Походя Бога вспомнил Еропкин, а вот что без креста на груди - забыл и, залезая в лодку, не перекрестился, но не мешкая добыл сулею, отхлебнул романеи чуток и принялся раздеваться. Кафтан, штаны, сапоги, пистоль, саблю под лодочной скамьей укрыл сетью. На корму уселся в холщовых рубахе и портах - мужик мужиком. Вроде бы рыбу ловить отправился. Но версты не отъехал ветер теплый, упругий налетел, бороду взъерошил, волосы спутал; страховидное обличье обрел Еропкин, был сын боярский, да сплыл - новый Васька Кот либо Петрушка Кистень правит навстречу Соловью-разбойничку.
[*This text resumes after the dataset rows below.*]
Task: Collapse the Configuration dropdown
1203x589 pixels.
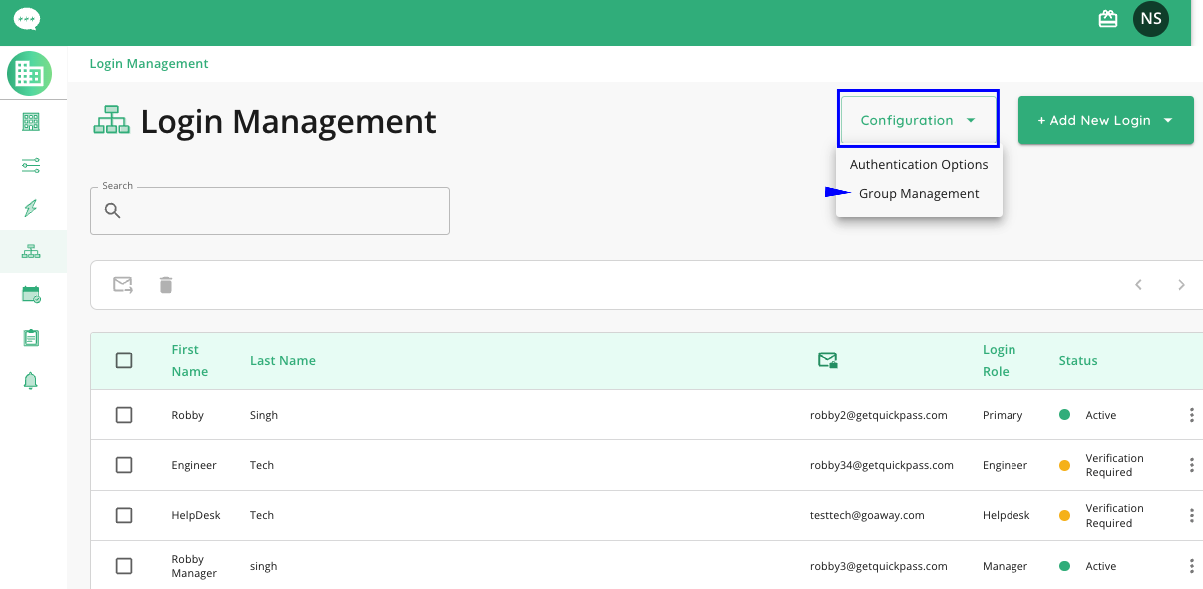Action: tap(918, 120)
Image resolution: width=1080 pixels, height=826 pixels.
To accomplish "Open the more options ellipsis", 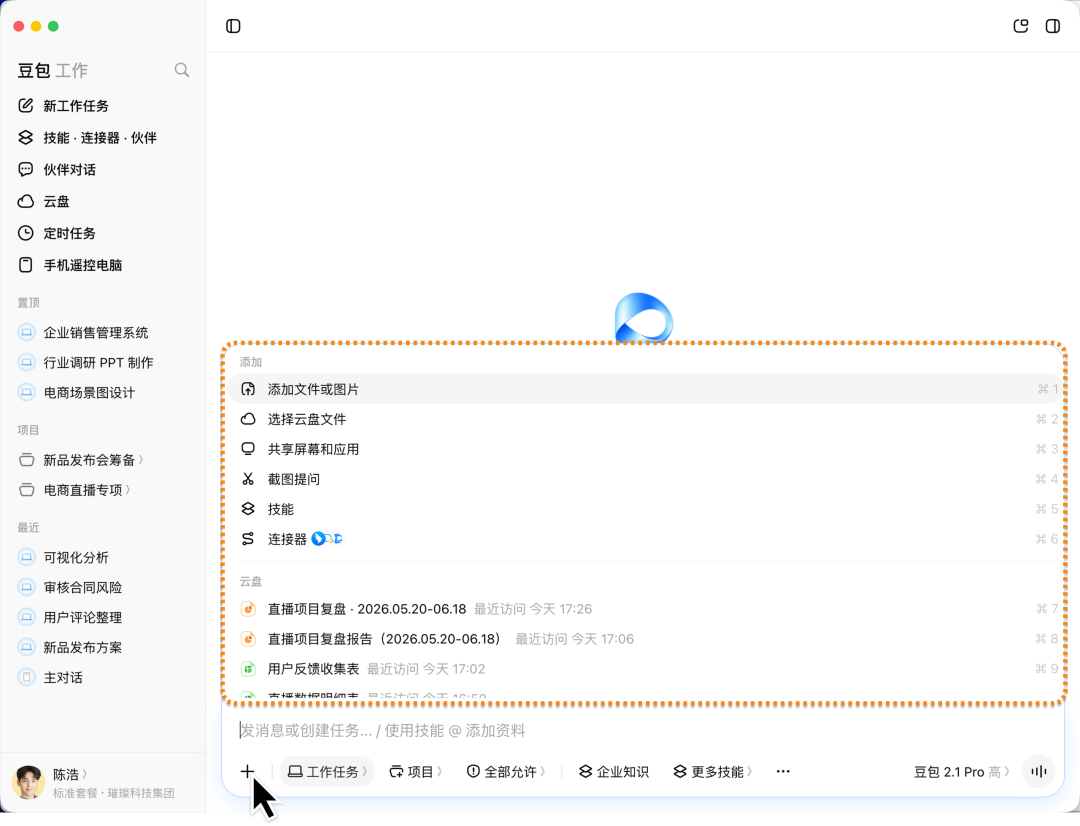I will point(783,772).
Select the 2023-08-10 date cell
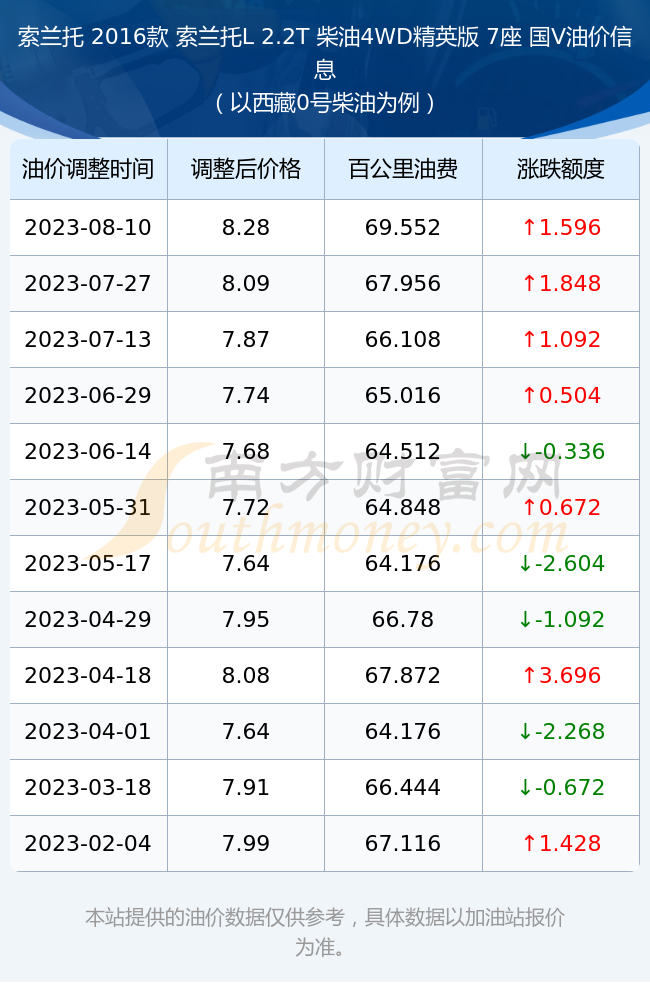The height and width of the screenshot is (1000, 650). pyautogui.click(x=88, y=228)
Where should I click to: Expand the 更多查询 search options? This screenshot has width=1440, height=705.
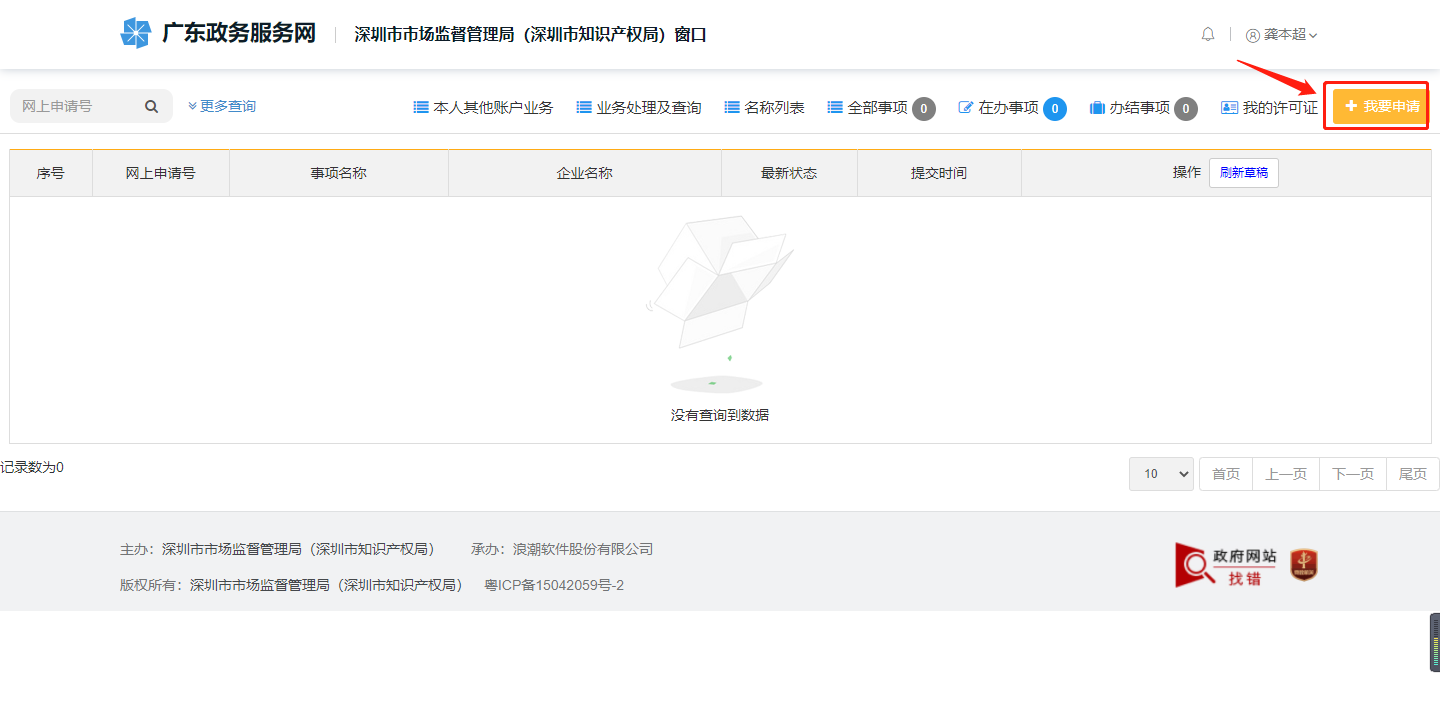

А погода дивная устоялась. Солнце с синего небушка жарило во всю мочь, над рекой по-над стрежнем гудели пчелы, снуя с берега на берег, обирая медовую благодать с липовых рощ. Даже вода в реке и та вроде пахла медом. Но когда река заструилась вдоль соснового бора - вода хвоей запахла, а втянулась в веселый березовый лес - и пахнуло от нее распаренным березовым листом. Кое-где в поймах мужики уже косили, и оттуда шибало таким сенным духом, что Еропкин словно бы опьянел, весло отложил, в ладоши ударил и грянул песню:

У нас нб море дощечка лежала,

Э-ой, лели, э-ой, лели, лежала.

На дощечке свет-Марьюшка стояла,

Э-ой, лели, э-ой, лели, стояла.

Белешеньки рубашеньки мывала,

Э-ой, лели, э-ой, лели, мывала...

Но тут же себя окоротил, рассудив, что плывет тайно и нечего береговой люд дивить. Теперь ему до самых заморских стран хохотать в кулак, а плакать в шапку. Подобрав с днища весло, рассек воду и движением этим радость притушил.

А возрадоваться следовало бы. Правда, как и при встрече с ночным гостем, к радости сей сторонних не желалось подпущать, но разудало что-нибудь ни к селу ни к городу гаркнуть на всю реку шибко хотелось, вроде: "О-го-го-го-ошеньки, о-го-го-го-о! Дивись, народ, лещ лещевич судака съел!" Пусть со стороны люд внимает да завидует: знать, легка судьбинушка у молодца. Да и как нынче Еропкину не выхвалиться? От младых ногтей, почитай, впервые свободу обрел. Тут и лешим заухаешь, козлом заскачешь - должен, должен, всем должен был тридесять лет, а теперича вот вольный сокол. Батюшка с матушкой помре, жены-детушек нетути, царь-государь из столбцов послужных имечко велит вынести. Но главное, Еропкину слова и дела свои теперь с Писанием не надо сопоставлять. Ведь экую обузу с плеч скинул!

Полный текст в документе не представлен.